In the US I hunted mostly pheasants (Phasianus Colchicus) with German Shorthaired Pointers (I would never accuse Tupã, my Labrador retriever, of being a pointer and we will discuss differences and preferences between flushers and pointers at another time), both released preserve birds in Michigan and the fantastically wild roosters of North Dakota.
In the prairies of North Dakota pheasants prefer heavy or dense cover and there is a strict limit of three roosters per day. Hunters demand that their dogs “freeze” when they go on point, and then the “gun” will circle around the dogs until they believe that they are in a straight line with the pheasant and the dog. The “gun” then will walk towards the dog until the bird is flushed, and during all this time the dog must remain locked on point, bringing great pride and joy to their owners.
This is almost an exercise in aesthetics, but the unruly and uncooperative pheasants do not necessarily follow the script, and many times they just disappear through the cover, and the pointing game must start again.
In Uruguay I have been hunting perdiz or codorna (Nothura maculosa), a fantastic upland bird, primarily following English Pointers and Epagneul Bretons. Perdizes prefer much lighter or sparse cover than pheasants, and both would rather run away from dogs than sit tight under the dog’s nose.
In the first year that I hunted in Uruguay all my North American friends had a very hard time killing perdizes, as they attempted to hunt just like they would have done in the United States by making wide circles around the dogs once they were on point, and in most cases the perdiz would just slip away or present a wild flush.
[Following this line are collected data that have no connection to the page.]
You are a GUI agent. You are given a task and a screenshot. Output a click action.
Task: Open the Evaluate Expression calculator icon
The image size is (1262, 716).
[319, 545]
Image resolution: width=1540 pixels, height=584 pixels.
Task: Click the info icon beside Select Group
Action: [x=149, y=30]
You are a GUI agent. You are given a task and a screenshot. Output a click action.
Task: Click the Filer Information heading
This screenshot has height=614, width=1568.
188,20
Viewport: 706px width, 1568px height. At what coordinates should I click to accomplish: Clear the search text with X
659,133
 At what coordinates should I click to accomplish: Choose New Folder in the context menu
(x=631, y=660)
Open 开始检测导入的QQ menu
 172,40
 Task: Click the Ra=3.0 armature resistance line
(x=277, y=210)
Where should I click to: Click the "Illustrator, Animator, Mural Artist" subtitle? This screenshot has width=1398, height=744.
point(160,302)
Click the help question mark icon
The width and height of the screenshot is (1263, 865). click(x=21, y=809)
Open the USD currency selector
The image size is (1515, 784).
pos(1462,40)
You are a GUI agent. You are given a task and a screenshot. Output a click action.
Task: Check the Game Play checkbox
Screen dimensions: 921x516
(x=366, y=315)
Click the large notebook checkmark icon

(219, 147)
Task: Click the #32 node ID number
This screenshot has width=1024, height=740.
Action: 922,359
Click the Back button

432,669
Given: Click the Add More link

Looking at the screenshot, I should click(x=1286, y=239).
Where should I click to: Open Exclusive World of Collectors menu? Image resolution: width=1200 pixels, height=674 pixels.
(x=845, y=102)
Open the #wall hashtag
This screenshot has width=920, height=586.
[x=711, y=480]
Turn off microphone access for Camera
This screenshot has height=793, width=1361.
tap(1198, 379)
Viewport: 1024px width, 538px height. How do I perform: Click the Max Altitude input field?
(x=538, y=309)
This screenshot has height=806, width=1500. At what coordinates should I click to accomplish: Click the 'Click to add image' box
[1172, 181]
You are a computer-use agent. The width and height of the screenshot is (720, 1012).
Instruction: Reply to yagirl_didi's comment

The “proper way” to hunt with pointers in Uruguay, and all other South American countries, is to follow close behind the dog once it starts to herd the bird and once it goes on point the hunter comes directly behind the dog and nudges him with a leg. The dog will break point and crawl forward. This may be repeated several times until the perdiz loses its nerves and flushes, many times almost under the hunter’s legs.
As a rule the dog will break point and charge after the bird in an attempt to catch it, and the hunter must be very careful when shooting low flying birds as not to hit the dog.
On that first year I did my best to try to explain the difference in dog culture and educate my friends on how they should behave with the local dogs. But old ways die hard, and by the fifth day I had bagged more birds than my four “gringo” friends. However on the following years they may have learned the lesson to well.
The daily bag limits in Uruguay can only be considered lavish when compared to the three roosters a day in North Dakota, and the way that dogs are handled in the south appears to be a lot more productive in terms of flushes per point and birds shot.
I know that many northern hemisphere pointing dog purists consider it an aberration and will disagree when I say that I prefer to hunt the South American way. One of the reasons is that I believe that the southern way allows the dogs to better use their atavist hunting instincts, as they not only locate the bird by scent, but stalk very close and upon the flush pursue their prey. But, maybe most important, this is the way that I learned from my father.